* [Material supplied]
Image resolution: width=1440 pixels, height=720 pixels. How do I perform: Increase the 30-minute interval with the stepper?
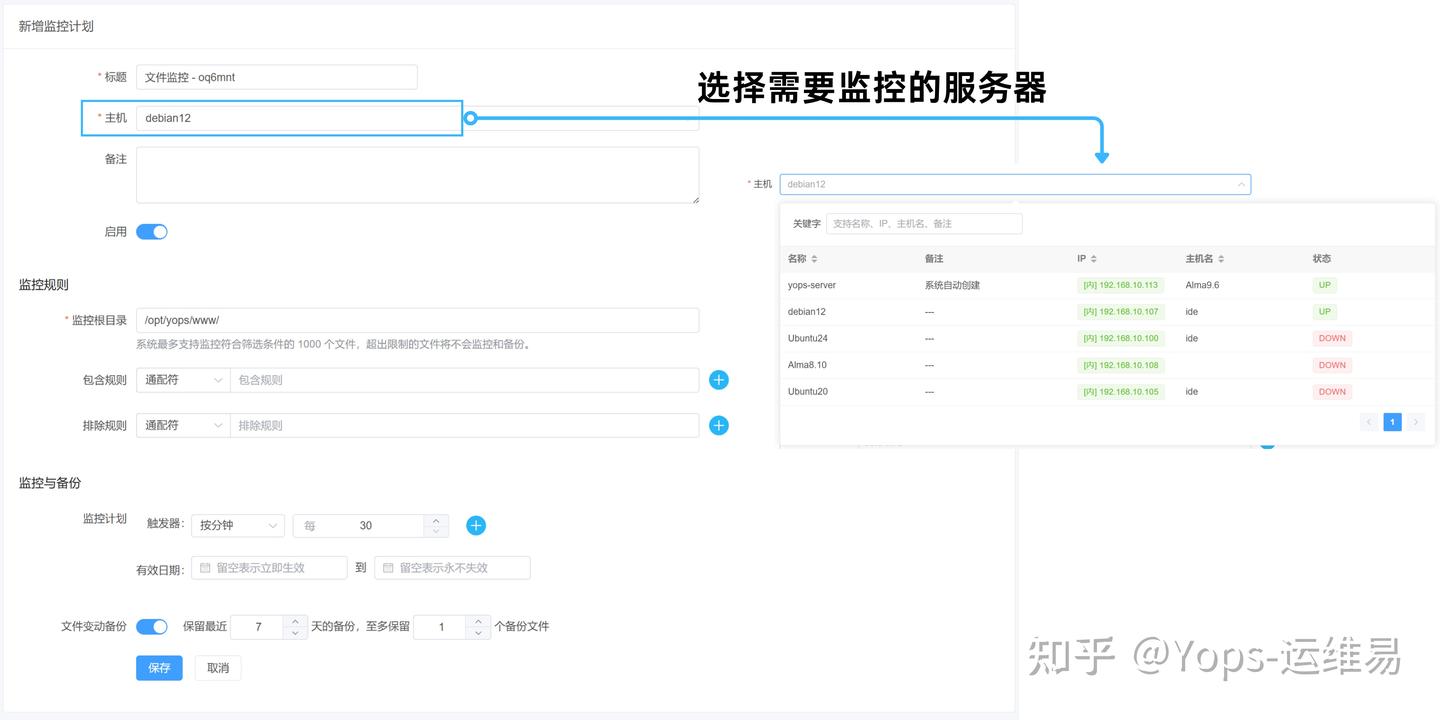point(435,520)
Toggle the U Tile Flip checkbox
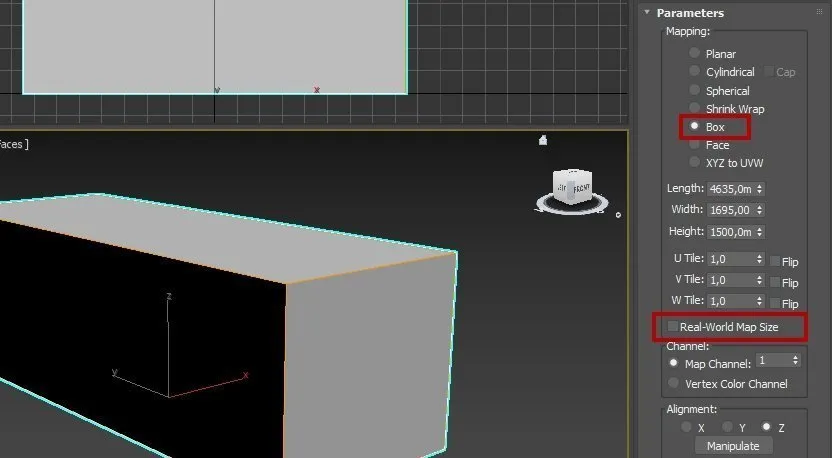The height and width of the screenshot is (458, 832). pos(775,261)
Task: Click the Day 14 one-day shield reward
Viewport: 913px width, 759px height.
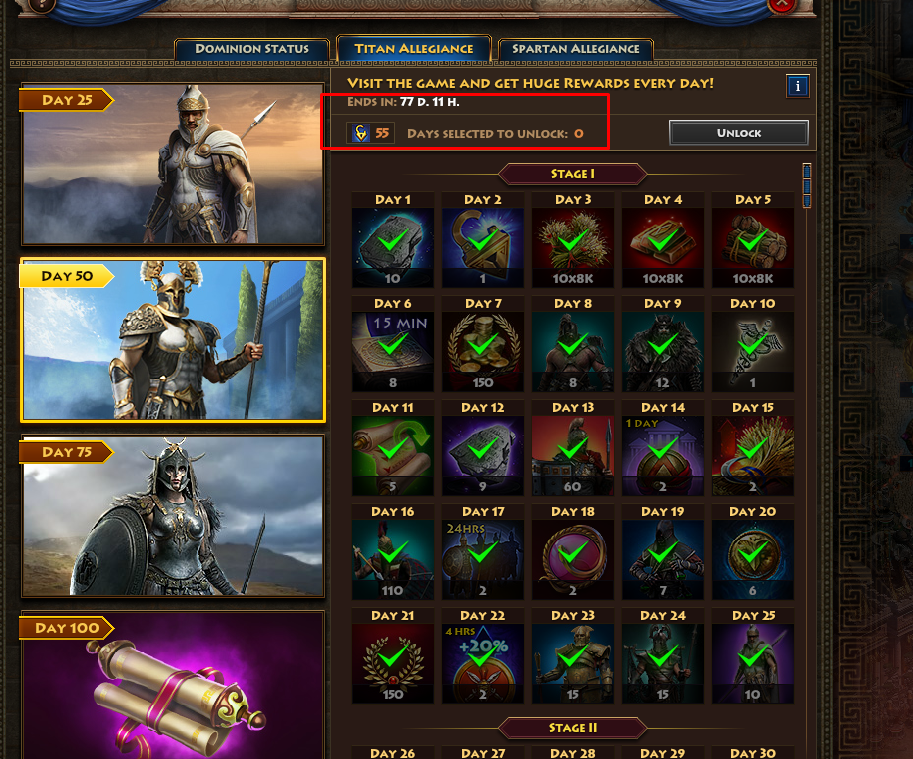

* [Activity]
Repeat the listing above exactly, omitting the pictures it contains.

* [Reply]
Image resolution: width=1440 pixels, height=720 pixels. How do I perform: Increase the 30-minute interval with the stepper?
point(435,520)
Toggle the U Tile Flip checkbox
The height and width of the screenshot is (458, 832). pos(775,261)
Task: Click the Day 14 one-day shield reward
Viewport: 913px width, 759px height.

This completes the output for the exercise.